Amicus Law & Mediation - Barristers, Solicitors & Notaries Public

Wills & Estates

Amicus Law & Mediation helps you prepare for the future and ensure your wishes will be followed should you not be able to speak for yourself. Visit our office for help with the following:

  • Will planning;
  • Power of attorney; and
  • Obtaining Letters of Administration or Letters Probate.

Frequently Asked Questions

What is a Power of Attorney?

By definition, a power of attorney is a written document whereby one person, as principal, appoints another person as his agent (also known as "the attorney") to perform certain specified acts on behalf of the principal.

When is a power of attorney effective?

A power of attorney is effective upon execution of the document.  However, the attorney is unable to actually use the document until he is in posession of the original power of attorney document.  Most commonly, a power of attorney ceases to be effective when it is revoked by the principal or when the principal dies.  There are also several other scenarios where a power of attorney will cease to be effective.

Do I need a power of attorney?

Whether or not you need a power of attorney is a personal decision that only you should make.  You should never make a power of attorney simply because you are being pressured to do so.  It is a very powerful document and can leave you in a vulnerable situation if you trust the wrong person to be your attorney.

The benefits to having a power of attorney include:

  • In the event that you become unable to act on your own behalf, you will have already selected ahead of time the person who you trust to make decisions for you.
  • It avoids the cost of your family having to apply to the court to form a Committee of the Person to look after your personal care and your financial affairs in the event that you become incompetent.
  • It allows your attorney to talk to organizations that you may need to deal with on your behalf.
  • It allows your attorney to sign legal documents on your behalf.


What is a Will? Is it the same thing as a Last Will and Testament?

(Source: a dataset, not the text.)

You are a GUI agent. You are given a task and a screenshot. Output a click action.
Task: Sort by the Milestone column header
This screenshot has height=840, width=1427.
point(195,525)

A Will (also known as a "Last Will and Testament") is a written document where a person dispoeses of his real and personal property.  The person making the Will is known as the testator.  The provisions of a will take effect on the death of the testator.

Do I have to have a Will?

As with the decision to make a power of attorney, the decision to make a Will is a personal decision that only you can make.  However, there are definite advantages to making a Last Will and Testament which include:

  • The testator has the ability to choose an executor (this is the person who will administer the directions contained in the will).  If a person dies without a Will, someone in their family will have to apply to the court to become administrator of your estate.  Provincial legislation dictates who has the right to apply to be an administrator where a person dies without a Will.
  • The testator has the abililty to choose how his real and personal property are disposed of upon his death.  Where a person dies without a Will, his real and personal property is distributed in accordance with Provincial legislation.
  • Where the testator has minor children, he can appoint a guardian for his children.
Do I need to bring anything with me for my appointment to do a Will or Power of Attorney?

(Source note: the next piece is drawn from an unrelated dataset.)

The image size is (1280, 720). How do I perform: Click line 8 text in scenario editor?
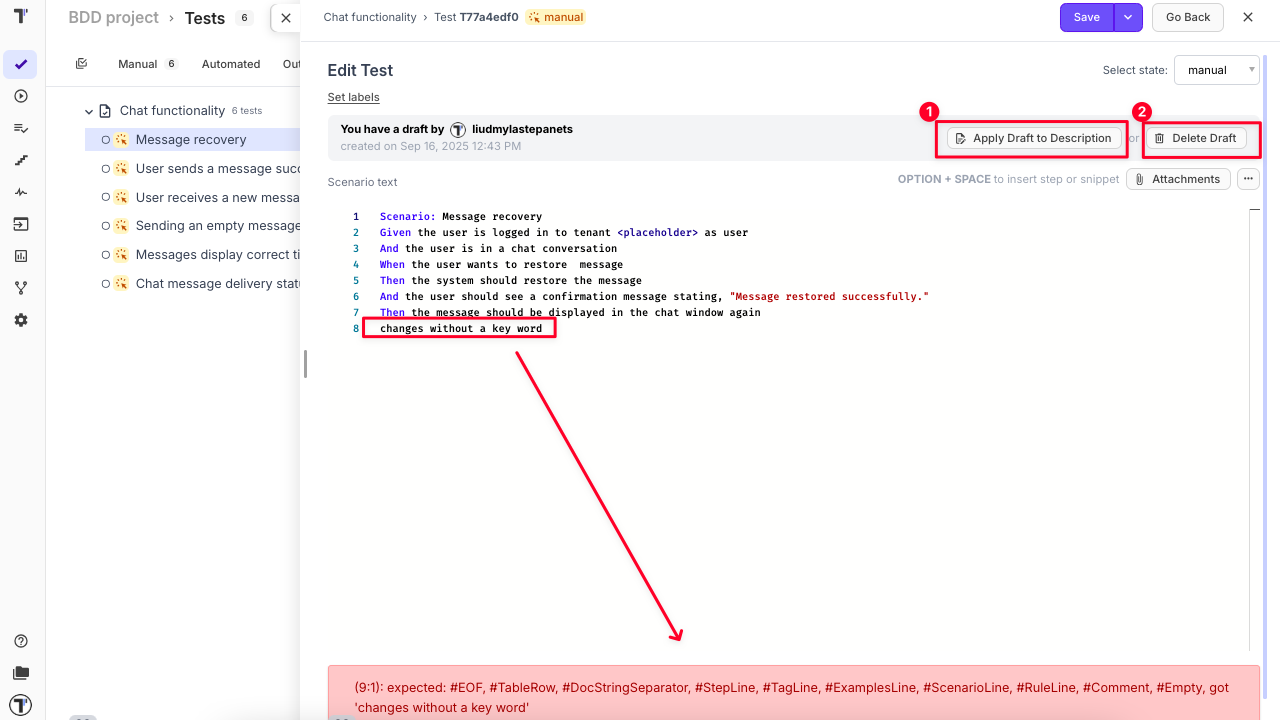[x=461, y=328]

At a minimum, you need to bring at least two pieces of acceptable identification.  At least one piece of identification should be issued by the Provincial Government or by the Federal Government and should contain a photo.  Any identification provided as proof of your identity should be unexpired.

It would be helpful, though not necessary, for you to bring in the account numbers for pension plans, policies of life insurance, and bank accounts, if you have any.

If you have a cohabitation agreement, marriage contract, or separation agreement, please bring that in as well.